Аладон не заставил себя уговаривать, лишь выдернул из седла свой дорожный мешок, в котором не поместился бы даже трехдневный запас провианта, и бодро пошагал в обратную сторону.
— Что это с ним? — удивился Саим. — Переохладился, что ли?
— Может быть, — предположила Янца, — лесные жители не выносят северных широт, они привыкли к темноте, но если все, что он говорит, правда…
— И ты туда же? Вы что, договорились, пока я спал? Грузимся и вперед, а с этим психом дома разберемся. Нож есть — не пропадет. Пешком дотопает.
— Он и без ножа не пропал бы, — с сожалением ответила Янца, глядя в спину удаляющемуся босианину.

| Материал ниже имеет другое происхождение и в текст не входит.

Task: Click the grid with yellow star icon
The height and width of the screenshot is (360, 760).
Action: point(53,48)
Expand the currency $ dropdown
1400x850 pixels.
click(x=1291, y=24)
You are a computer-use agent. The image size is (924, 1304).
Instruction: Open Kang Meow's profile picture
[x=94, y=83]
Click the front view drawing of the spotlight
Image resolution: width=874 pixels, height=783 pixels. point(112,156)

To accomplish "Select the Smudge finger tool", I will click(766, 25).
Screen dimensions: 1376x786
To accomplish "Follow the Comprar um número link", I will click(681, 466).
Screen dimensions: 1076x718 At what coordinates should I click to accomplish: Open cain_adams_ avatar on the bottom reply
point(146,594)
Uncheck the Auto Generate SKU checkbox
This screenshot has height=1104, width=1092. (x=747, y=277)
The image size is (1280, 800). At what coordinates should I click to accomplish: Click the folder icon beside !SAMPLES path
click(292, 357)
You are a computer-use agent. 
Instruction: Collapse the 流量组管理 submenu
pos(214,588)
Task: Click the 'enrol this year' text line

Когда Аладон скрылся за поворотом дороги, верблюдица снова бежала вперед, ритмично постукивая копытами по гладкому камню. Дорога петляла. Пологие уступы мелькали один за другим без малейших признаков цивилизации и растительности, разве что бледные грибы надувались пузырями в мокрых трещинах камня. Новые сутки подходили к концу, и Саим уже искал не выруб, а площадку для следующего ночлега. Дорога выпрямилась, накренилась к воде, взмыла до высокого горизонта.
— Пройдем подъем и заночуем, — распорядился Саим, но с подъема открывался ровный и гладкий спуск. Чем дальше, тем больше дорога становилась похожей на творение рук древних камнетесов, предусмотревших все, от крена на резком повороте до бордюров, расставленных вдоль обрывов. — Или, может быть, пойдем дальше? Зачем время зря терять? — размышлял Саим, разглядывая дорогу. — Что там? — указал он пальцем вперед. — Не похоже на гриб. Будто что-то мелькнуло у обочины. Ты видела?
Янца подняла капюшон.
— Грибная галлюцинация.
— Но оно пошевелилось. Смотри. Разве гриб может пошевелиться?
— Грибная галлюцинация может.
— Нет, это папалонец, говорю тебе. Живой папалонец идет навстречу.
Верблюдица рванула вперед. Пятно у обочины приближалось, и чем ближе — тем больше оно походило на фигуру одиноко бредущего человека. У Саима от волнения дух захватило. Он готов был кричать и махать руками, но идущий навстречу первым поднял руку вверх, что на языке жестов погонщика означало глубокое разочарование. Чем быстрее они приближались друг к другу — тем более понятным становился жест. У обочины дороги стоял Аладон с тем же безумным взглядом, которым он распрощался с экспедицией сутки тому назад.
— Я тебя предупреждал, — сказал босианин, — чего уставился?
Саим едва удержался в седле, но Аладон повел себя так, будто все происшедшее было ясно заранее, за сто лет до того, как, наконец, случилось. Он взгромоздился в заднее седло и хлопнул по плечу Саима.
— Закрой рот и поезжай.
— В какую сторону? — неловко спросила Янца.
— В любую. Какая теперь разница?
Сутки напролет они сидели молча, в затылок друг к другу, не раскачиваясь в седлах и не глазея по сторонам; летели вперед под тяжелый ритм верблюжьих копыт. Хроническое недосыпание ввело Саима в состояние транса. Он не мог закрыть глаз и шевельнуться в седле. Он не чувствовал своего уставшего тела. Все, что осталось от него, от прежнего, беззаботного романтика и сочинителя, — это оцепеневший взгляд, вонзившийся в пустоту, подобный гладкой стреле каменной дороги.